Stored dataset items
Segment Open

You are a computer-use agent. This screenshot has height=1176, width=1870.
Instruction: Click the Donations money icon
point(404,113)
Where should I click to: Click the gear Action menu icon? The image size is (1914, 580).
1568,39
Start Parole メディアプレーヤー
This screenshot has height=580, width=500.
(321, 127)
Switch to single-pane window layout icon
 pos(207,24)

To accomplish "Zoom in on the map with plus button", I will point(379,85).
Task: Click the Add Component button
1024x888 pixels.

Segment Closed

EXERCISE OBJECTIVE
Copy each line of the preceding data that contains the string "button".

WORKED SOLUTION
To accomplish "Zoom in on the map with plus button", I will point(379,85).
Task: Click the Add Component button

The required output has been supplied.